The present invention relates to the field of problem determination and debugging and, more particularly, to second failure data capture problem determination using user selective memory protection to trace application failures.
Application crashes are frequently caused because of memory corruption occurring during application execution. One primary cause of memory corruption is memory access violations. This can occur when executable code unexpectedly writes to an area of memory that it should not. To determine where the problem occurs in applications, second failure data capture is often performed. This is commonly achieved through compiling and executing the offending application in with debugging options enabled. A problem that readily springs up with this approach is memory exhaustion. This is due to the allocation scheme that occurs with debugging. For instance, one byte of memory can be allocated two pages of memory. As such, any small applications when executing using debug memory allocation run out of allocated memory. The problem is further compounded when an application is large and utilizes a vast quantity of memory at any given execution point.
Additionally, large applications are often difficult to troubleshoot because of the enormous amount of code executing at any one point in time. Further, several pieces of executable code can be accessing the same and/or related memory areas which can cause the problem. Legacy applications often fail and generate an error much earlier than the actual problem due to another memory issue. What is needed is a means to determine the exact point of memory corruption in applications during second failure data capture.
The present invention discloses a solution for second failure data capture problem determination using user selective memory protection to trace application failures. In the solution, one or more data structures can be selected by a user to be allocated a unique address space from a debug heap. The address space called a region can be assigned permissions for which executable code can access the contents. Permissions can include full access (e.g., read/write), read, and no access which can “lock” the region against specific types of access. The user can permit known trusted executable code to access allocated regions. Untrusted executable code attempting to access “locked” regions will result in an application failure event (e.g., segmentation fault). The failure can be used to determine the point of memory corruption through inspection of the stack trace.

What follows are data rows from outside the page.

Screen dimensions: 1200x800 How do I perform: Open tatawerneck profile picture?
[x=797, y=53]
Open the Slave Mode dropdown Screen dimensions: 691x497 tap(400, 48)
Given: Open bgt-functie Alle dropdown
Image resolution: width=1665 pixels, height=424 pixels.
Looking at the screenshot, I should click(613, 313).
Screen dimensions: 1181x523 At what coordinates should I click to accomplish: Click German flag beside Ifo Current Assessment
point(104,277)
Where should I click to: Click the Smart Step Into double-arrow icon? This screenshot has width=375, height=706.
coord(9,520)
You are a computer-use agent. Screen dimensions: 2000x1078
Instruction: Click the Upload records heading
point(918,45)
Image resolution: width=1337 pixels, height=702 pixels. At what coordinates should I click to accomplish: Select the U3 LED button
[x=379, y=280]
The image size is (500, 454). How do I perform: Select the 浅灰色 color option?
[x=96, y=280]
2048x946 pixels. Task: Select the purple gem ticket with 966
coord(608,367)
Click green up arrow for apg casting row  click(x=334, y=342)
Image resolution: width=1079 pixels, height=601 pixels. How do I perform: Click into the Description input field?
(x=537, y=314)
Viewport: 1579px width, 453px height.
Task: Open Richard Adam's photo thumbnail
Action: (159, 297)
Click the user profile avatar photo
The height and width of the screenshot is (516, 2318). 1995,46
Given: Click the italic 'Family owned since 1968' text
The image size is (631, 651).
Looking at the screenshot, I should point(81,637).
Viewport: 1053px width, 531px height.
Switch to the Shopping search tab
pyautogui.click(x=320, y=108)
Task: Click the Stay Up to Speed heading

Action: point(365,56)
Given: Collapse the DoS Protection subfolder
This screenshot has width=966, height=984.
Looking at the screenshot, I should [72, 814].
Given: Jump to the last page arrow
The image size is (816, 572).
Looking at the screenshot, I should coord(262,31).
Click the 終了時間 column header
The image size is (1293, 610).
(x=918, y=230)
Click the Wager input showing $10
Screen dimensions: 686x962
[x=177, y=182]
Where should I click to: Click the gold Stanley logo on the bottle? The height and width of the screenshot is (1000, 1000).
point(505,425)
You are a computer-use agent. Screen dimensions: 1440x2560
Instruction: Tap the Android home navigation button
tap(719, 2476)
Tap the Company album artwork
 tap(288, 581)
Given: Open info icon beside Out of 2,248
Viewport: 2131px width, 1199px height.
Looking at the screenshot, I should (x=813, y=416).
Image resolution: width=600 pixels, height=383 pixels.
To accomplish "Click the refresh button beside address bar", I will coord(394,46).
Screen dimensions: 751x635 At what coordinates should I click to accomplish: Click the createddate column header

The present invention may be embodied as a method, system, or computer program product. Accordingly, the present invention may take the form of an entirely hardware embodiment, an entirely software embodiment (including firmware, resident software, micro-code, etc.) or an embodiment combining software and hardware aspects that may all generally be referred to herein as a “circuit,” “module” or “system.” Furthermore, the present invention may take the form of a computer program product on a computer usable storage medium having computer usable program code embodied in the medium. In a preferred embodiment, the invention is implemented in software, which includes but is not limited to firmware, resident software, microcode, etc.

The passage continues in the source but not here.